Heretofore, magnetic memory devices such as a disk file system or a drum system have been mounted on shock absorbers and resilient supports in order to damp out shock vibrations. The shock absorbers of the prior art type have been found to provide sufficient damping to avoid interruptions and malfunctions in most industrial applications where shock forces up to several times the force of gravity have been encountered.
When an externally applied shock force exceeds thirty times the force of gravity the ability of a well-built shock absorber to protect the drum or disk magnetic memory device becomes questionable. If a shock force is applied repeatedly or periodically to a system the shock forces build up due to resonant vibration.
2. Description of the Prior Art
Heretofore, prior art rotatable magnetic storage devices were not provided with impact shock compensating systems.
Prior art magnetic storage devices are known to be mounted on shock absorbing means to reduce and attenuate impact shock forces. Shock absorbers do not compensate for impact shock forces, but merely reduce the force transmitted through the shock absorber.
When a magnetic storage device is disturbed by impact forces sufficient to cause the gap or space between the flying head and the magnetic device to change, the head may crash into the magnetic device causing permanent damage to the magnetic medium and/or the flying head. Often such damage results in the destruction of information stored in the magnetic media and/or can destroy the usefulness of the magnetic storage device.
When a disturbance causes a magnetic head to move away from the magnetic media during active operation, information may not be properly written in or read out of the magnetic media. The usefulness of the magnetic storage system may be interrupted to the extent as to cause a subsequent malfunction or error.

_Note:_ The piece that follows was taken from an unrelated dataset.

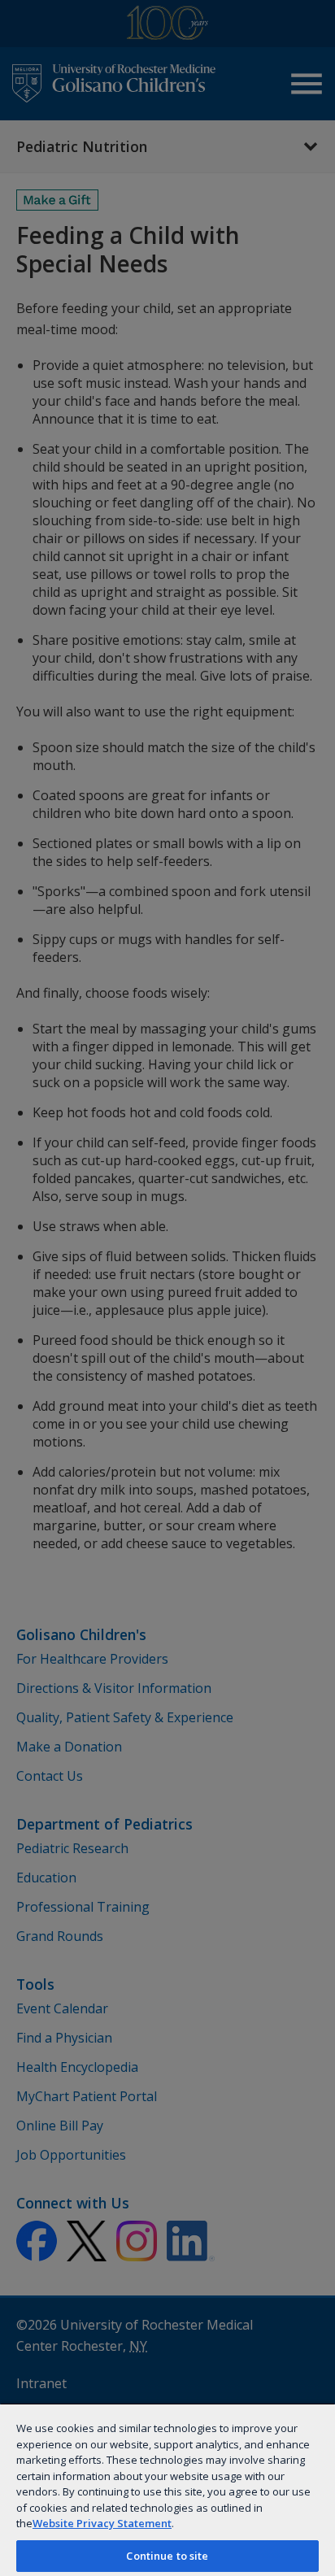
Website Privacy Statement (102, 2523)
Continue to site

To minimize the damage caused by flying heads crashing into a rotating magnetic media, protective plastic coatings have been applied over the magnetic media to protect the magnetic coating. Some prior art magnetic media comprises a homogeneous tough plastic impregnated with magnetic particles. While such homogeneous magnetic media offers some protection against heads which crash into the plastic they do not permit the more advanced flying heads to generate high density recording data.
U.S. Pat. No. 3,913,138 shows and describes a flying magnetic head capable of flying about ten to twenty microinches above a magnetic disk. Such a low flying heads are most prone to crash because the layer between the head and the disk has been reduced to a minimum. When the externally applied shock impact forces are sufficient to create undulations in the rotating disk the gap between the head and the disk is both increased and decreased during a single revolution of the disk and the chances of a crash occurring are increased.
Prior art flying heads which have a high mass are usually biased downward by spring pressure toward the magnetic media to cause the head to fly in the laminar layer of air on the surface of the disk. High mass heads cannot be maintained at the same gap distance above a disk when the impact force causes an undulation of the disk which exceeds the gap distance.